##### Okuma metni #####

Milli Gazetenin haberine göre;Türkiye’de yaşanan ekonomik kriz, Kovid-19 salgınıyla daha da derinleşirken; hane gelirinde ciddi azalma, borçlanmada ise büyük artış görüldü.
BETAM’ın hane geliri üzerinde yaptığı araştırma raporuna göre, hanelerin yüzde 42,7’sinin borçları artarken, yüzde 50’ye yakını ise doğrudan gelir desteğine başvurdu. Araştırmada, hanelerin finansal dayanıklılığının zayıf olduğu ve beklenmedik harcamalar için de birikimlerinin kalmadığına işaret edildi.
Bahçeşehir Üniversitesi Ekonomik ve Toplumsal Araştırmalar Merkezi (BETAM), “ Covid-19 Salgınının Hane Gelirleri Üzerindeki Yıkıcı Etkisi” başlıklı araştırma notunu yayımladı. Doç. Dr. Gökçe Uysal, Dr. Aysun Hızıroğlu Aygün ve Selin Köksal’ın imzasını taşıyan raporda, Türkiye’de 2020 yılının Mart ayından beri devam eden pandemi sürecindeki ekonomik yıkım tüm ayrıntılarıyla gözler önüne serildi. BETAM’ın raporunda, COVID-19 salgını kapsamında Mart ayının ortasında halk sağlığını korumak amacıyla başlatılan sosyal mesafelendirme önlemlerinin, Haziran ayının başında gevşetilmesine rağmen ekonomide büyük bir durgunluğa yol açtığına işaret edildi. Raporda ayrıca, koronavirüs salgınının hanelerin gelirlerinde meydana getirdiği tahribata dikkat çekildi.
GELİRLER DÜŞTÜ BORÇLAR ARTTI
Rapora göre, ücret, maaş ve yevmiye geliri elde edenlerin yüzde 30’u, salgın sebebiyle gelirlerinde ciddi bir azalma yaşadı. Girişimci geliri olanlar arasında bu oran yüzde 44’e kadar yükseldi. Kısacası olağan koşullarda işi olan ve geçimini işiyle sağlayan haneler arasında ciddi gelir kayıpları yaşandı. Bu duruma paralel olarak hanelerin yüzde 42,7’sinin borçlarının arttığı belirtildi. Araştırmada hanelerin bu gelir kayıpları karşısında harcamalarını kıstıkları, tanıdıklarından borç, işyerlerinden avans talebinde bulunduklarına dikkat çekildi. Rapora göre, gelir kaybı yaşayan hanelerin yüzde 17,2’si borç almak zorunda kaldığını beyan etti. Borç alanların yüzde 11,1’i banka, faktöring gibi kurumsal kanallardan, yüzde 6,1’i ise tanıdıklarından borç aldığını beyan etti.

#####

- Görev 1: Okuma metninde "Milli Gazetenin haberine" ile "kalmadığına işaret edildi." arasındaki bölümü, bu iki ifade de dahil olmak üzere hiçbir değişiklik yapmadan yeniden yazın.
- Görev 2: Okuma metninde raporun imzasını taşıdığı belirtilen kişilerin tamamını unvanlarıyla birlikte sıralayın.

##### Çalışma malzemesi #####

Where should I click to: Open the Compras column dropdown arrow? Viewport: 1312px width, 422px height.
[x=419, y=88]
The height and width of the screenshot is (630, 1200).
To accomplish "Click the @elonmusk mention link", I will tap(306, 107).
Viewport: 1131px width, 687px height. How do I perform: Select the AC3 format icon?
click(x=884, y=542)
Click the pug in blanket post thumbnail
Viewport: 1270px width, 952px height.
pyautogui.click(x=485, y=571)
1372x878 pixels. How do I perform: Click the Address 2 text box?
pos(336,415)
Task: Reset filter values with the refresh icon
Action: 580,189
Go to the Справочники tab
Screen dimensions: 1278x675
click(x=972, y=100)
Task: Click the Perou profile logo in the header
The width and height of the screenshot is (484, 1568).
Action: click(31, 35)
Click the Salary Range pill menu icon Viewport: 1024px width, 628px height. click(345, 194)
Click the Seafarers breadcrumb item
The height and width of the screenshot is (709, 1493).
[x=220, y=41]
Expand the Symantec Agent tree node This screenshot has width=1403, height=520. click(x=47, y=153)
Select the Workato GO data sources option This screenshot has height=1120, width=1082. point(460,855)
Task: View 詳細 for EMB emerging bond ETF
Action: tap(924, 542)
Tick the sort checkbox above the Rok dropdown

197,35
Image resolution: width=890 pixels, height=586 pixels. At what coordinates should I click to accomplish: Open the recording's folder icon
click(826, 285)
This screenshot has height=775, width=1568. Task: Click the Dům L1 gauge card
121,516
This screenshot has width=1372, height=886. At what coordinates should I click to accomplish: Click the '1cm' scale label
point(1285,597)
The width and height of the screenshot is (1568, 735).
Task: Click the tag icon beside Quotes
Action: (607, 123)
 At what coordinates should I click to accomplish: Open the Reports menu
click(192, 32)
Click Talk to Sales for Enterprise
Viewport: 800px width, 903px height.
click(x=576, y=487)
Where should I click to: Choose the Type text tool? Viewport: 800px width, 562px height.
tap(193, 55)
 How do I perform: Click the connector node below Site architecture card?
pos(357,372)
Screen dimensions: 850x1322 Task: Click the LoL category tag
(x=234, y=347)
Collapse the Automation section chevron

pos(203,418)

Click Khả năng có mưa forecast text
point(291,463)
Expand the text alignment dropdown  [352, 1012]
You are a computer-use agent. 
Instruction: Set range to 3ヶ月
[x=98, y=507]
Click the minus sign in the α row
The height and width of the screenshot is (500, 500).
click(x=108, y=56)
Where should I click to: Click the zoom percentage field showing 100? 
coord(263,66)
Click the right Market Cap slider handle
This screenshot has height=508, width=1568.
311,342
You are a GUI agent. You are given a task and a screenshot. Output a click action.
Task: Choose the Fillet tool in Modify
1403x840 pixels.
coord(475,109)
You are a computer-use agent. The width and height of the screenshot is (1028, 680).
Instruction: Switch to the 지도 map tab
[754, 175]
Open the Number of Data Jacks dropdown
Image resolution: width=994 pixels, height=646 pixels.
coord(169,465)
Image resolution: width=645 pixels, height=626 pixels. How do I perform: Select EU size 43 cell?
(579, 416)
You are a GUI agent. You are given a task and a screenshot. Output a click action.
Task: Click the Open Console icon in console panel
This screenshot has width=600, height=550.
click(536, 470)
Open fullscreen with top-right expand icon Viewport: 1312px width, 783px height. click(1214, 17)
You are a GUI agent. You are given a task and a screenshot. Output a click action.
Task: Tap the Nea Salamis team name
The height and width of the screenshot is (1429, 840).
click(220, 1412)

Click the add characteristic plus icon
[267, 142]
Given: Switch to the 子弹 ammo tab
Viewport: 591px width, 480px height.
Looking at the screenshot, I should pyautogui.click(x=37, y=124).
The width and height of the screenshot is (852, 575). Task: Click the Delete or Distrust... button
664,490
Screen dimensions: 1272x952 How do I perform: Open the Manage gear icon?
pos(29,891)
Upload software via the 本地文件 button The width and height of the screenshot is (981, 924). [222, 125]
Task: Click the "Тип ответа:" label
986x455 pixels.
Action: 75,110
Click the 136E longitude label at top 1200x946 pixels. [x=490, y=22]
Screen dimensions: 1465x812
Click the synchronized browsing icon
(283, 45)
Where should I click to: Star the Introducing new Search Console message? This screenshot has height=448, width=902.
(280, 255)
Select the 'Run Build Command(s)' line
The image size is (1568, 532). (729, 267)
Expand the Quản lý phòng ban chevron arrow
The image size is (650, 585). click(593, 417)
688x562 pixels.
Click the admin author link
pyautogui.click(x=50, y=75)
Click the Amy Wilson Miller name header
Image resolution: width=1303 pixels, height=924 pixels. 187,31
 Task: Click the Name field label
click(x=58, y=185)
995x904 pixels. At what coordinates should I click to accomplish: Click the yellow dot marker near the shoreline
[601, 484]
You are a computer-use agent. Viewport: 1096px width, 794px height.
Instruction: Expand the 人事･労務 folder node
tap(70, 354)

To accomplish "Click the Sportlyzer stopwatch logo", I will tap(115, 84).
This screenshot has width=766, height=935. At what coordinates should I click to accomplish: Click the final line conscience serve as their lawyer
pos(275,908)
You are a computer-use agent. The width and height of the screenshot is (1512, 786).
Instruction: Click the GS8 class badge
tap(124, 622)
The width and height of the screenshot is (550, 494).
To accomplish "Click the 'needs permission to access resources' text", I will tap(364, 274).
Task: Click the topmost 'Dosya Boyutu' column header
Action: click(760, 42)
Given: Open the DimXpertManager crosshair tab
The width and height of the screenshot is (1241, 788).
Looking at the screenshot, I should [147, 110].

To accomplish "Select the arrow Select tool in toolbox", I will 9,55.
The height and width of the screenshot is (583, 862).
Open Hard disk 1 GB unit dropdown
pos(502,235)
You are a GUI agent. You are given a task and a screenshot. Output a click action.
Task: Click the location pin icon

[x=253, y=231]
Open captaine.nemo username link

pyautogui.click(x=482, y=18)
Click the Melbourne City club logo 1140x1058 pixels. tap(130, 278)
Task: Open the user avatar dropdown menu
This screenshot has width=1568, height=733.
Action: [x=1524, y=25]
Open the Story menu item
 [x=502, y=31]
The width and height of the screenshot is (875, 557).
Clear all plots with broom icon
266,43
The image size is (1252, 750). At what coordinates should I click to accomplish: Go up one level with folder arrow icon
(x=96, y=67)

#####

- Alıştırma çıktısı 1:
Milli Gazetenin haberine göre;Türkiye’de yaşanan ekonomik kriz, Kovid-19 salgınıyla daha da derinleşirken; hane gelirinde ciddi azalma, borçlanmada ise büyük artış görüldü.
BETAM’ın hane geliri üzerinde yaptığı araştırma raporuna göre, hanelerin yüzde 42,7’sinin borçları artarken, yüzde 50’ye yakını ise doğrudan gelir desteğine başvurdu. Araştırmada, hanelerin finansal dayanıklılığının zayıf olduğu ve beklenmedik harcamalar için de birikimlerinin kalmadığına işaret edildi.

- Alıştırma çıktısı 2:
Doç. Dr. Gökçe Uysal
Dr. Aysun Hızıroğlu Aygün
Selin Köksal